■ Page extract ■

■ ■ ■

Unleashing the Power of Embedded Development 🤖
Welcome to an exciting deep dive into my latest hand-vacuum project, Pleco! This project is a testament to how embedded development can bring hardware and software together in innovative ways. From sophisticated PID control to automated tuning, it integrates many facets of modern engineering in a single system. In this project, I bring together STM32L432KC hardware, the STM32CubeIDE, FreeRTOS concurrency, KiCad wiring schematics, and more. Whether you’re a developer, an aspiring embedded engineer, or a technology enthusiast, read on to learn about the project’s features, the tooling used, and some lessons learned along the way.
Overview of Pleco 🌟
Pleco is a small hand-vac system I created for fun. It leverages:
- STM32L432KC microcontroller for handling the logic and real-time tasks via FreeRTOS.
- A 12V PWM-controlled fan to provide the suction necessary for a handheld vacuum.
- I2C-driven LCD to display speed, battery voltage, and other stats.
- 3D printing for the mechanical enclosure.
- KiCad for wiring schematics and hardware design.
To get started exploring pleco, you can go directly to the latest stable release of my code on GitHub:
https://github.com/blakelton/pleco/releases/tag/V1.0.0
Prepare for A Mess – Wiring is FUN! Schematics can be found in the repo.
The combination of hardware and software is what makes embedded development so rewarding. Now, let’s explore the features and functionalities in detail.

■ ■ ■

■ Material provided ■
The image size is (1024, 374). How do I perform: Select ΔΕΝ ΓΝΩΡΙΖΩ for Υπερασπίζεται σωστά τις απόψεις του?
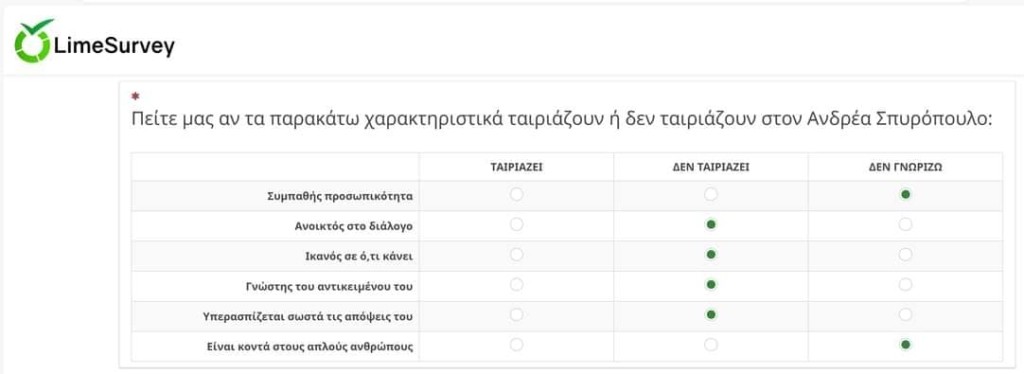pos(905,315)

■ ■ ■

■ Task prompt ■
In the Pleco hand-vacuum page, list each thing Pleco is said to leverage, with the purpose given for it.

■ Written reply ■
- STM32L432KC microcontroller: handles the logic and real-time tasks via FreeRTOS.
- 12V PWM-controlled fan: provides the suction necessary for a handheld vacuum.
- I2C-driven LCD: displays speed, battery voltage, and other stats.
- 3D printing: used for the mechanical enclosure.
- KiCad: used for wiring schematics and hardware design.